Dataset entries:
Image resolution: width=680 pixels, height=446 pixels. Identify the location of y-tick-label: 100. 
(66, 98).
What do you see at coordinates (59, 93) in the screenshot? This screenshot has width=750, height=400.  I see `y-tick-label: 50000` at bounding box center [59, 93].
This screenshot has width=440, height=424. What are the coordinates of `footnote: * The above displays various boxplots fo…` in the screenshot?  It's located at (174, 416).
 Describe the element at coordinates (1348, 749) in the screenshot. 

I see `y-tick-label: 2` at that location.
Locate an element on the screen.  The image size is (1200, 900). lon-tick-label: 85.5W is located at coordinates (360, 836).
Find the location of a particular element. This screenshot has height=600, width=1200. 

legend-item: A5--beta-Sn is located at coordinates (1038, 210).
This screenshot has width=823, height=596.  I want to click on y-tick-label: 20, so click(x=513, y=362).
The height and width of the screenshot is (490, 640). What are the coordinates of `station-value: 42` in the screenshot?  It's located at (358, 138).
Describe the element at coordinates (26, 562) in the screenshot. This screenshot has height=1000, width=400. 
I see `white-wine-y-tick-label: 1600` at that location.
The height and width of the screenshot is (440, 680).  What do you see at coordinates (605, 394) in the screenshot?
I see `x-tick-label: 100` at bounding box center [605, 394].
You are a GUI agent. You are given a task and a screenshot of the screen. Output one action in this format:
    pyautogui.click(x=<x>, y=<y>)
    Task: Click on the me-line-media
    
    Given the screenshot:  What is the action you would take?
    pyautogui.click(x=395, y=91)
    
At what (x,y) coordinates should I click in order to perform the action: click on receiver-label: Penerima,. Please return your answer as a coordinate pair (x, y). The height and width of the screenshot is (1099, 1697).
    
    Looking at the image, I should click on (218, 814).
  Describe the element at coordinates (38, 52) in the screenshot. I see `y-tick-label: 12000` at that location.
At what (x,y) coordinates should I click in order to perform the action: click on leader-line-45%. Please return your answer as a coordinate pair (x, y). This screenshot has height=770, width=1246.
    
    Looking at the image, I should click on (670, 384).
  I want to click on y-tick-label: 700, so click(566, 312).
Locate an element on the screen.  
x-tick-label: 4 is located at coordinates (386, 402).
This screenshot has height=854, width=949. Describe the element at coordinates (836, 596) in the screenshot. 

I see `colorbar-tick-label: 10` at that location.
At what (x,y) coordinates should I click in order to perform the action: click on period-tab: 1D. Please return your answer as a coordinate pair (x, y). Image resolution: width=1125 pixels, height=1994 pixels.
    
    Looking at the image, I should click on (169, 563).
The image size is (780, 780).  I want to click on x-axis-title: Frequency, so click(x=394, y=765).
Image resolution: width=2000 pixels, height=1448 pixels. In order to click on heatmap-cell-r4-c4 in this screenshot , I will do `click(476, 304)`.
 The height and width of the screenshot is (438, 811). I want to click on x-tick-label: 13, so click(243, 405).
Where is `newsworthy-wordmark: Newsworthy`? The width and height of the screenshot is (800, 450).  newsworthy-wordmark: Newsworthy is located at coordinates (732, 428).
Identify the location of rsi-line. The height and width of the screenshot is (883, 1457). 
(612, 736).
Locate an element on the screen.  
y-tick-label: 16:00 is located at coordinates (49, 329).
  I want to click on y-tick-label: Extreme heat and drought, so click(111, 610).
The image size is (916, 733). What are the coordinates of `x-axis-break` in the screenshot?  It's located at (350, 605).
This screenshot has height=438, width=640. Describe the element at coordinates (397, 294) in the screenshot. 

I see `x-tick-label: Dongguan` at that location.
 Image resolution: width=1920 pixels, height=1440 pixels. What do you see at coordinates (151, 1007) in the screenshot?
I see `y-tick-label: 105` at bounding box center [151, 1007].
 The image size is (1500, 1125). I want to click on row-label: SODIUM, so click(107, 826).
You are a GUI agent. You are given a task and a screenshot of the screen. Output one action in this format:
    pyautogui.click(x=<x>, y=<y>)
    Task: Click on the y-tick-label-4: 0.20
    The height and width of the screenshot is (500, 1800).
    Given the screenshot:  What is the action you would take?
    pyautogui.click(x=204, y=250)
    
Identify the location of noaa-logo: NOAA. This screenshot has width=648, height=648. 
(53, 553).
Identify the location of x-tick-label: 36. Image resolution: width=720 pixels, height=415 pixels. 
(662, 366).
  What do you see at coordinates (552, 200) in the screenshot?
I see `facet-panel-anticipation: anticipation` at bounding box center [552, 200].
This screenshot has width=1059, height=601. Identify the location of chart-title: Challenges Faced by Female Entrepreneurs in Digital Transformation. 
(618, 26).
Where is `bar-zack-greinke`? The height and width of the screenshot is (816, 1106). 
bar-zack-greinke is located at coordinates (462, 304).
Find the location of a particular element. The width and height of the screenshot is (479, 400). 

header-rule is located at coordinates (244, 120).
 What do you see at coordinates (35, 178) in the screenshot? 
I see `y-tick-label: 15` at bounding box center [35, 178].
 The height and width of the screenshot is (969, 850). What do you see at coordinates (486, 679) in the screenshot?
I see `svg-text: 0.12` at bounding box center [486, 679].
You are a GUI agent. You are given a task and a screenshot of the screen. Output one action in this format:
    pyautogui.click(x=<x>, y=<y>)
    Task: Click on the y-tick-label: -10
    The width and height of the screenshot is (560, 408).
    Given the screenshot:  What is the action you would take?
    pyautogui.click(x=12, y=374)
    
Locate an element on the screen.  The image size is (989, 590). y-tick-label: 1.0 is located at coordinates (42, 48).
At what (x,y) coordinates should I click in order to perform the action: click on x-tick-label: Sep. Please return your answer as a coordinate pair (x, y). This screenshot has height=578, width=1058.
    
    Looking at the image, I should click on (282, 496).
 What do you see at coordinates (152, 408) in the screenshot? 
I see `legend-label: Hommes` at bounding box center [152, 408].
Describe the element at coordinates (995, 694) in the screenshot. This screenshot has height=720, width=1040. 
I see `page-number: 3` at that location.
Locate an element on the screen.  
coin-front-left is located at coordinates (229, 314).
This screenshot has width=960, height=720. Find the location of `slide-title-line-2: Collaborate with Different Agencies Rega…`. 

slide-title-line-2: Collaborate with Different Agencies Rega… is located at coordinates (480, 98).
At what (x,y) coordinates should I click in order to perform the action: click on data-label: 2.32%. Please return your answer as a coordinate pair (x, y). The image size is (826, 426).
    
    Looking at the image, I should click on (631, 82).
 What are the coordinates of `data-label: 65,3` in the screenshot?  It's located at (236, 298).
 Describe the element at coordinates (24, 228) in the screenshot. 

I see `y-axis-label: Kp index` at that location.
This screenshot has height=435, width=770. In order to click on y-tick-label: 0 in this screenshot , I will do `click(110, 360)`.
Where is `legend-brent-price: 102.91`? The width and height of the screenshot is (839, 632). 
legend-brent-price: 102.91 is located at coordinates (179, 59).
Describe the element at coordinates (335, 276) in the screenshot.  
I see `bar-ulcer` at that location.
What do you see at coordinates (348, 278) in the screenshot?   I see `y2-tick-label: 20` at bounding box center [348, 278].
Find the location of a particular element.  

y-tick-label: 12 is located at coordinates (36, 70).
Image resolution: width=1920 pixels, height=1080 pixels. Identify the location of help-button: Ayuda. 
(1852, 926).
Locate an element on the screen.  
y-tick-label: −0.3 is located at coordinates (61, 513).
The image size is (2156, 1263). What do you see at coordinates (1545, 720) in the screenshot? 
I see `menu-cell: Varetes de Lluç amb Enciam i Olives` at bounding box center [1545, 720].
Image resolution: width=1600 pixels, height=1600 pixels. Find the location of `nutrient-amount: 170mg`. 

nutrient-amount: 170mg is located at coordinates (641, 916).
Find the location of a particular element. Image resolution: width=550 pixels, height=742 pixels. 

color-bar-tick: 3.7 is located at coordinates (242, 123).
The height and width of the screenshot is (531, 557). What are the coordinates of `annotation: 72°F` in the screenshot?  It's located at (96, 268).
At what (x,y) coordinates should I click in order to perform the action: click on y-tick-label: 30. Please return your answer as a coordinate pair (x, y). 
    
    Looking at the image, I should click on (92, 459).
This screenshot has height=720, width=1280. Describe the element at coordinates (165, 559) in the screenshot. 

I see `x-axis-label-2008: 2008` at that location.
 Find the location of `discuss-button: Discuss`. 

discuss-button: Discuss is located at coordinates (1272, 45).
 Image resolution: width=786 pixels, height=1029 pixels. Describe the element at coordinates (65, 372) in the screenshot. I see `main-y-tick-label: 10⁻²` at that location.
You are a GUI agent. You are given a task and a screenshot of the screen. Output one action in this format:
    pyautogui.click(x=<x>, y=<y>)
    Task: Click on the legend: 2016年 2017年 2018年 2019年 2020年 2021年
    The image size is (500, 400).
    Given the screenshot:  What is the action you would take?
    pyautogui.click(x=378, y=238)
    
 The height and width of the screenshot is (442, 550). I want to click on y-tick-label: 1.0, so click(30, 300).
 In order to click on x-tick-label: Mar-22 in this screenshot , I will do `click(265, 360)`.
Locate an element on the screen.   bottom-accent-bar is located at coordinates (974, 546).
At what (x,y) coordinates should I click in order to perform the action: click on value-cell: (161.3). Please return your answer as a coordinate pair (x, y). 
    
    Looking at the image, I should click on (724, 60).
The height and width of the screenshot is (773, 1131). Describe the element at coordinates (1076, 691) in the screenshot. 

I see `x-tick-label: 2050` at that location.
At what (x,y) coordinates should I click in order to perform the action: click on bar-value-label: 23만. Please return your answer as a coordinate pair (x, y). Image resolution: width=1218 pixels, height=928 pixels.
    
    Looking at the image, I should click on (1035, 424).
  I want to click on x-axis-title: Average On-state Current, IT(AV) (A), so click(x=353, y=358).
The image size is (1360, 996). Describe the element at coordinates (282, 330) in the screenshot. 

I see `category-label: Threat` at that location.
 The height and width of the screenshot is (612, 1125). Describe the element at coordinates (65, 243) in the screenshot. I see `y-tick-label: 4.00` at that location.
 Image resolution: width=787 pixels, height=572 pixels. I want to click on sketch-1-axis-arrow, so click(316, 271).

**What you have to do:** Return the items from the start through the line containing "coordinates (360, 836).", both included, unchanged.

**Output for this task:**
Image resolution: width=680 pixels, height=446 pixels. Identify the location of y-tick-label: 100. 
(66, 98).
What do you see at coordinates (59, 93) in the screenshot? This screenshot has width=750, height=400.  I see `y-tick-label: 50000` at bounding box center [59, 93].
This screenshot has width=440, height=424. What are the coordinates of `footnote: * The above displays various boxplots fo…` in the screenshot?  It's located at (174, 416).
 Describe the element at coordinates (1348, 749) in the screenshot. 

I see `y-tick-label: 2` at that location.
Locate an element on the screen.  The image size is (1200, 900). lon-tick-label: 85.5W is located at coordinates (360, 836).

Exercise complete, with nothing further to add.